[論説]介護食品市場の拡大 多様な連携で需要喚起
調査会社インテージ(東京)によると、2022年の家庭向け介護食品の市場は130億円と17年の1・5倍に増加した。ドラッグストアの売り場が広がる中、手軽においしく食べられるレトルトタイプが人気で、自宅で高齢の家族を介護する世帯で手に取る人が多いという。とは言え、食品市場全体からするとわずかだ。成長産業と捉え、認知度向上につなげたい。

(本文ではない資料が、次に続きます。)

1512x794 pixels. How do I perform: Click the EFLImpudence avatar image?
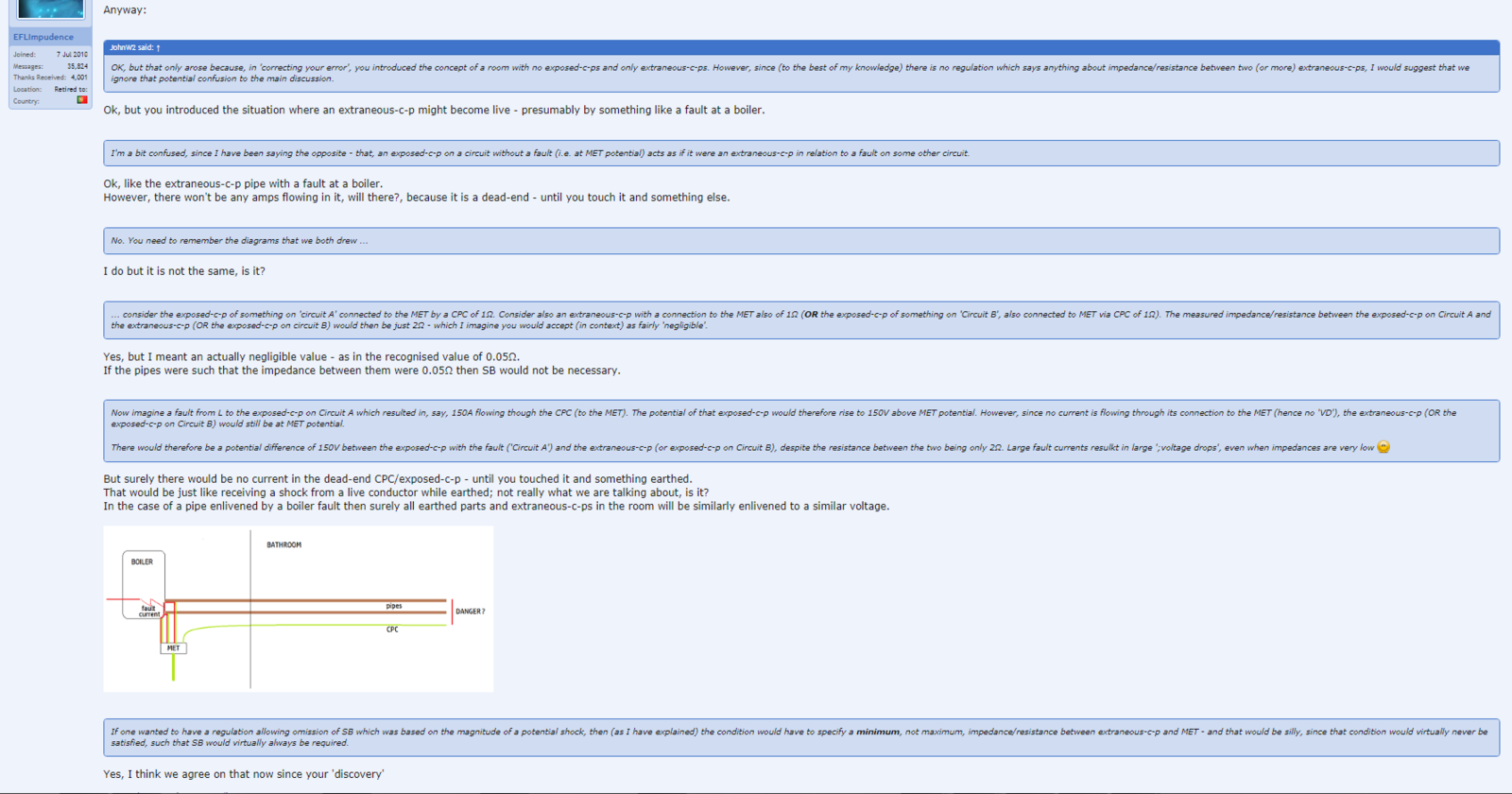[50, 9]
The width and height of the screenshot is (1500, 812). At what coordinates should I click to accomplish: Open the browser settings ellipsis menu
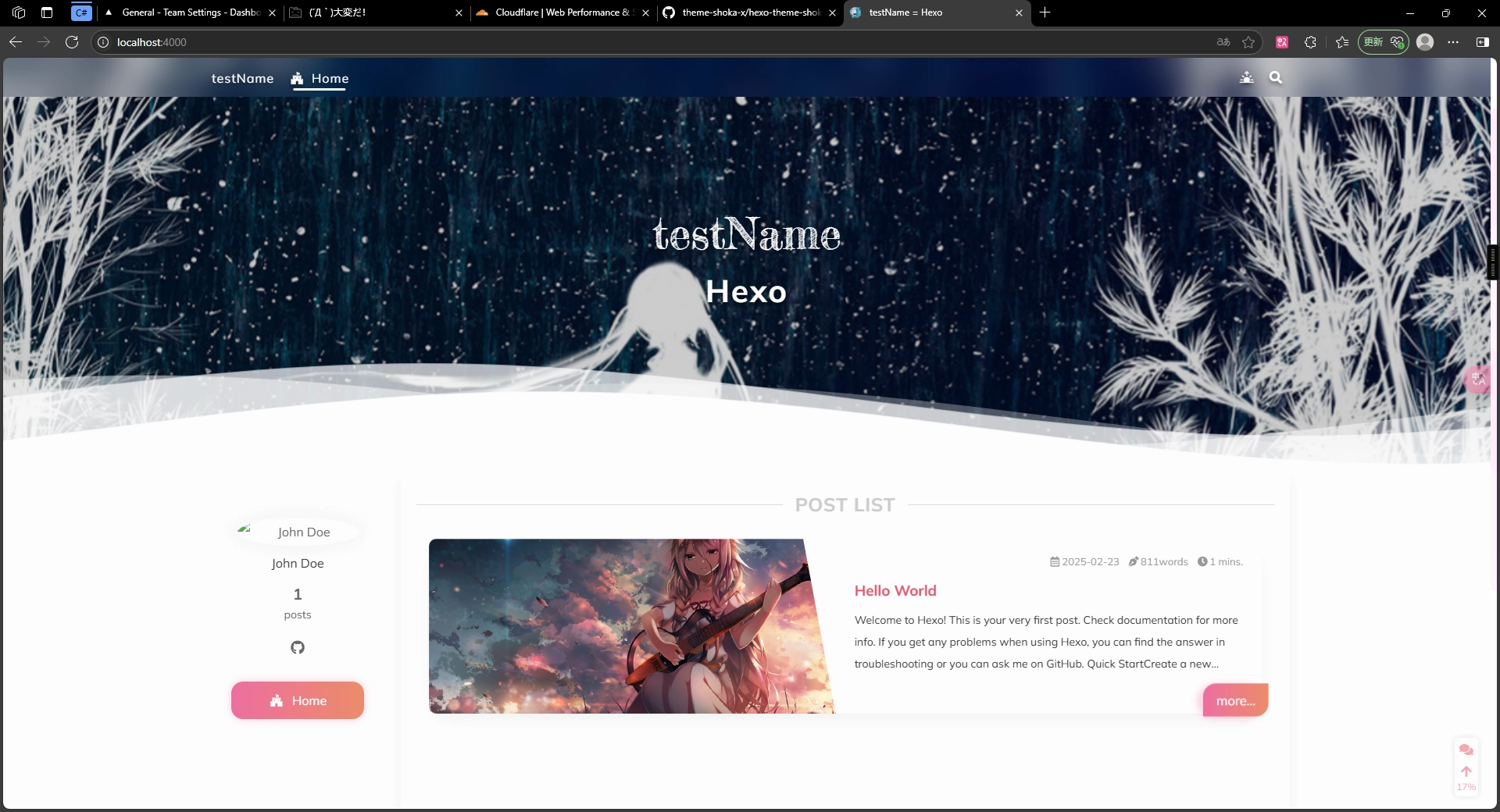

介護食品の市場拡大に貢献しているのが、業界の基準作りだ。食品メーカーなど96社でつくる日本介護食品協議会は、03年に「ユニバーサルデザインフード自主規格」の運用を開始。日常の食事から介護食まで幅広く使える食べやすさに配慮した食品を、かむ力・のみ込む力、形状、食品形態で各4区分し、区分ごとで規格に適合する商品にマークを貼付して販売できるようにした。現在2000アイテム以上が商品化されている。
京都市では京料理と介護食を融合させた「京介食」が広がりを見せている。同市の愛生会山科病院消化器外科部長の荒金英樹さんが、会席料理店などに呼びかけて京介食推進協議会を発足。医療と地元の事業者との連携により、懐石料理や和菓子、茶、日本酒、豆腐などを相次いで商品化した。こうした医療従事者も入った多職種連携は山形、香川、茨城など全国に広がりを見せている。情報交換を活発に行うことが実需の要望に応える鍵になる。
日本は35年に85歳以上の人口が1000万人を超え、全体の1割を占める超高齢化社会を迎える。厚生労働省の高齢白書によると65歳以上の独居高齢者は20年に男性15%、女性22・1%だったのが、30年には男性18・2%、女性23・9%に増える。嚥下(えんげ)障害を防ぎ、安心して食べられる食品が増えることは、高齢者やその家族にとって食の選択肢が増えることにつながる。
国はできる限り、住み慣れた地域で必要な医療・介護サービスを受けつつ、安心して自分らしい生活が送れる社会を目指す方針を掲げる。多くの人は、人生の幕を閉じる最期の時まで自分の口で食べる喜び、おいしさを感じたい。多職種連携を一層進めることで、国産食材を使用した商品、季節感のある商品など、新たな付加価値が生まれ、介護食品市場が活気づくことが期待される。